Check each statement against the article on wearing traditional attire to work and say yes or no, quoting the article's deciding words: (a) Mhute spoke at a tourism expo held in Bulawayo. (b) Imvunulo today is mostly linked with everyday office wear. (c) The women make beads from peach seeds.

### SOURCE EXTRACT
[Begin]
Ethnic pride: It’s time to wear amabhetshu to the workplace

The Chronicle

Nqobile Bhebhe, Senior Business Reporter
IMAGINE civil servants turning up to work decked out in amabhetshu, multi-coloured bracelets, barefoot, clutching a leather shield and carrying a leopard skin backpack.

Onlookers would, with no doubt, question the mental state of the people wearing imvunulo.

Imvunulo is the traditional way of dressing of the Zulu and Ndebele people before the arrival of European settlers with modern clothing. Today, imvunulo is mostly associated with traditional ceremonies and celebrations.

Modernisation and the embracing of Western cultural practices have seen the wearing of traditional attire being frowned upon. But this may soon change if a group of women under the banner of the Women in Tourism Zimbabwe (WTZ) get their way. They are challenging scripted stereotypes and are advocating the wearing of traditional gear at work stations.

The call is centred on invoking and reinforcing the concept of national identity and confidence among Zimbabweans.

More importantly, there is a commercial aspect to traditional wear that is not fully exploited, but has immense financial rewards, says WTZ member, Violet Mhute. She believes reclaiming narratives within the fashion industry and recontextualising African heritage and traditions, will uplift indigenous craftsmanship and textile industries that are rapidly disappearing as a consequence of globalisation.

“As women in arts and crafts and working hand-in-hand with our First Lady Dr Auxillia Mnangagwa, we are saying let us be proud of being Zimbabweans. That pride can be exhibited in the manner we dress.

“We appeal to Government policy makers to allow us to wear amabhetshu lembatata zethu to work, civil servants included,” said Mhute on the sidelines of the recently held 15th edition of Sanganai/Hlanganani World Tourism Expo in Bulawayo.

WIB sanganai

If traditional outfits become recognised office wear like designer wear, Mhute reckons that this could ignite production of various assortments. That could translate to more orders and more income, she added while showing off various wares at the organisation’s exhibition stand.

What gives the women confidence that commercialisation of traditional attire can gain market traction and make business sense in light of the abundance of natural resources that make up the key raw materials for production?

“We call that value addition and commercialising our heritage. In art and crafts, we are utilising our abundant natural resources. For instance, we use peach seeds to create beads and we regard that as commercialising our heritage.

“As we gain more knowledge, we realise that in the past our colonisers were okay with us eating game meat, but they would take animal skins as trophies and create valuable items.
[End]
### DATASET CONTENT
[Begin]
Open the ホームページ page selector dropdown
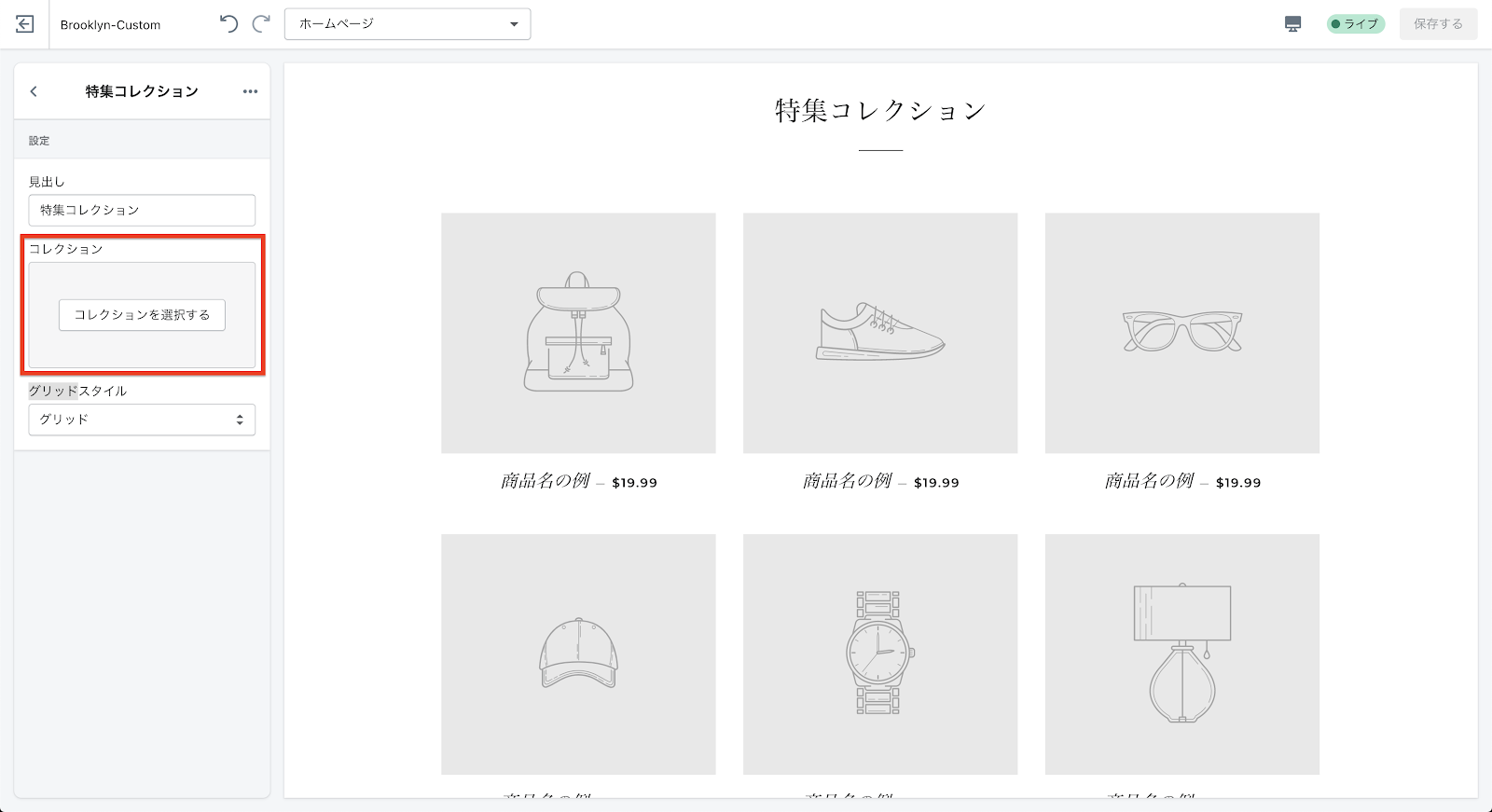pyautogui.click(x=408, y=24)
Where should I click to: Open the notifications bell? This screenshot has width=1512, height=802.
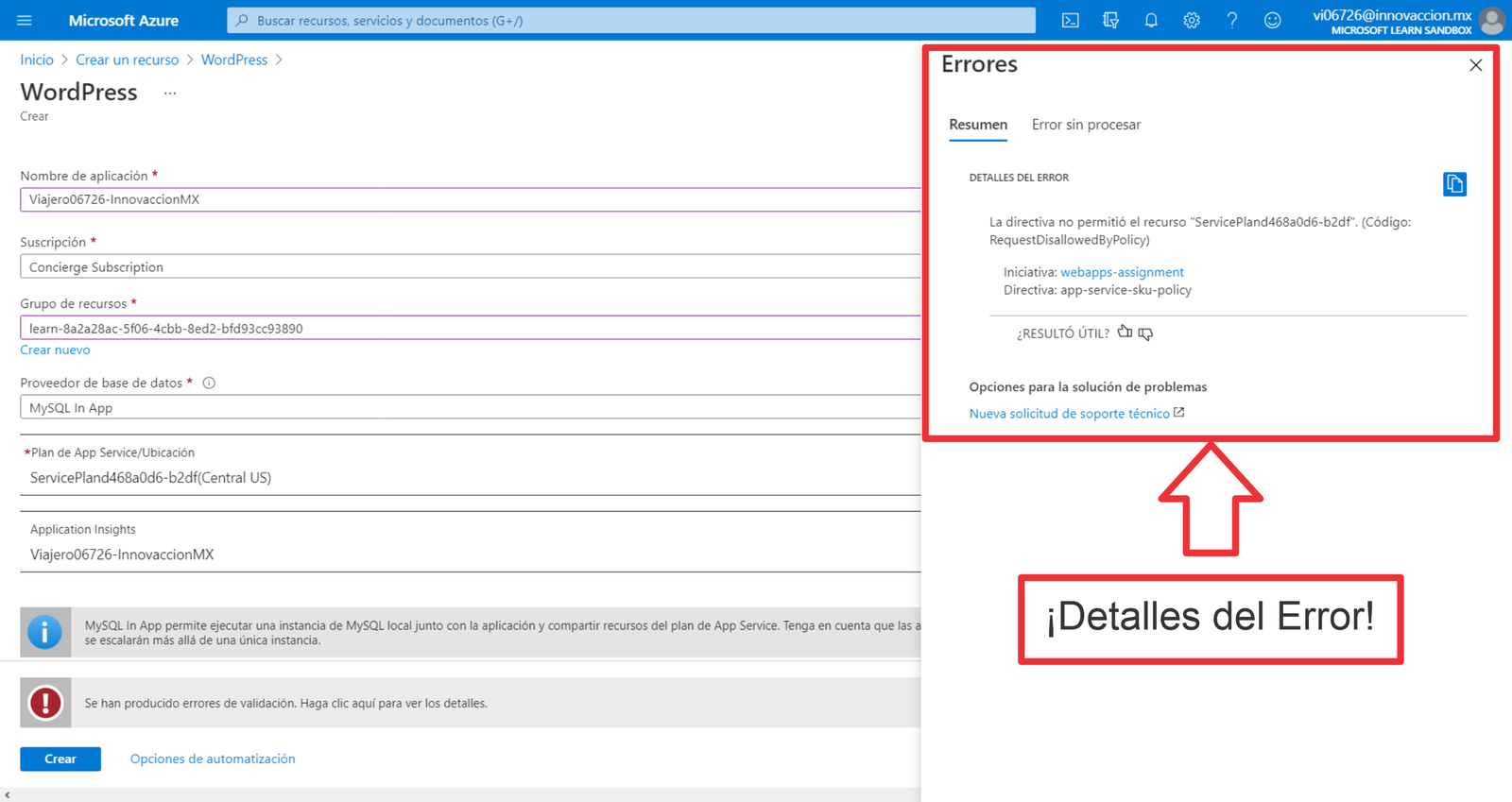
[End]
### FINAL ANSWER
(a) Yes: "recently held 15th edition of Sanganai/Hlanganani World Tourism Expo in Bulawayo"
(b) No: "Today, imvunulo is mostly associated with traditional ceremonies and celebrations."
(c) Yes: "we use peach seeds to create beads"